Nevertheless, in the present study Ramsey’s RESET test indicated that including interactions and/or quadratic terms (indicating nonlinear relationships) would not improve the correlation between a set of visual observations and soil function indicators. The reason could be that we did not observe the full range of possible quantitative visual soil observations and soil function indicators, and that the effect of other (linear) terms overruled the effect of interactions and/or quadratic terms. To conclude, it was found that soil function indicators can be best predicted based on a combination of visual observations and clay content.

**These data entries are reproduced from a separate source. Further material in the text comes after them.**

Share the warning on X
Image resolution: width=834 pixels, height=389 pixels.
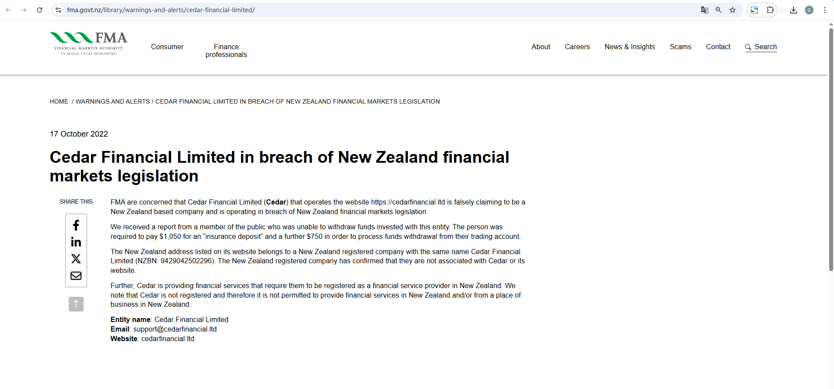click(x=76, y=259)
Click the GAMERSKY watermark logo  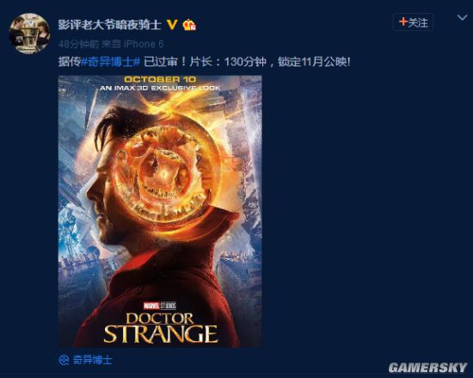427,368
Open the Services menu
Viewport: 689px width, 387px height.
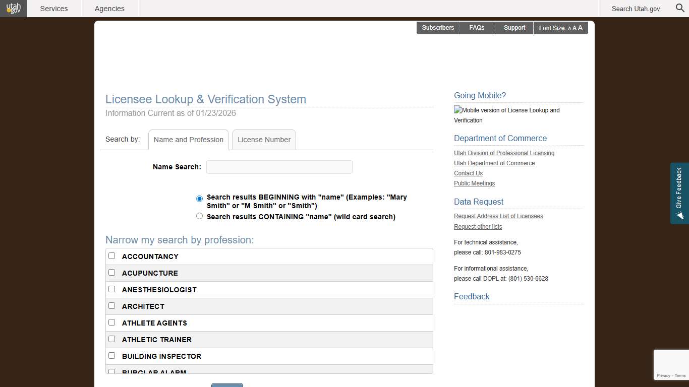point(53,9)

4.4.2 Relation between multiple quantitative visual observations and indicators for soil functions

The stepwise linear regression models resulted in a better prediction of soil function indicators (i.e. high adjusted R², Table 4.5) than when using a single quantitative visual observation (Table 4.3) or when adding an interaction term with clay content to a single quantitative visual observation (Table 4.4). Modelled yield gaps in a wet year (2001) and a dry year (2003) were associated with the same quantitative visual observations, which were soil structure (fraction largest soil structural elements), soil compaction, root depth (85% of roots) and A horizon depth (Table 4.5). It should be noted that these modelled yield gaps were mainly the result of a combination of modelled plant oxygen and drought stress, and not of nutrient limitations, and therefore it was found that visual soil physical properties correlated with modelled yield gaps. As for modelled yield gaps in a wet and a dry year, the crop sensitivity to

oxygen and drought stress is affected by similar soil properties. Under wet conditions, oxygen stress for crop growth is mainly governed by the absence of air filled soil pores, which is affected by texture, soil compaction, soil structure and the presence of continuous soil pores (Håkansson and Lipiec, 2000). Whereas in dry conditions, drought stress is mainly governed by the absence of plant available water, deep groundwater tables and a limited capillary rise of water to the root zone (Kroes, 2018), which is affected by texture, soil compaction and soil structure. Also, deep rooting plants are generally less sensitive to drought than shallow rooting plants. Nevertheless it depends on the water and nutrient availability in deeper soil layers whether plants can actually grow and increase biomass in dry periods, or whether they just remain green without growing (Kemp and Culvenor, 1994). Unexpectedly, although the yield gap in 2003 could be predicted, the drought stress in the dry year (2003) could not be predicted using (a set of) quantitative visual observations. The best model that associated with drought stress was based on maximum rooting depth and an interaction with clay content (Table 4.4). The prediction of drought stress in SWAP might improve if a dynamic root model is included (Kroes, 2018).

It turned out that for each quantified soil function indicator the selected set of quantitative visual observations was different (Table 4.5). This suggests that not all quantitative visual observations need to be assessed when assessing a specific soil function, which reduces assessment time in the field. In practice, farmers often ask which visual soil property to improve to improve crop growth. Another common question is how much a soil property should change to reach a satisfying soil functioning level. The stepwise linear regression modelling results suggest that a soil function can be changed by just changing one of the quantitative visual observations (Table 4.5). However, there are many associations between (visual) soil properties (e.g.

Ball et al., 2017; Sonneveld et al., 2014). It is likely that by changing one of the soil properties other soil properties change as well, and therefore it cannot be easily predicted how a change in one soil property will affect a soil function of interest.

Instead, after implementing a soil management strategy, stepwise linear regression models could be used to monitor how visual properties change, and how the soil functions change. This only holds for visual observations that fall in similar ranges as the data used to develop the stepwise linear regression models (Table A.4.9 and A.4.10).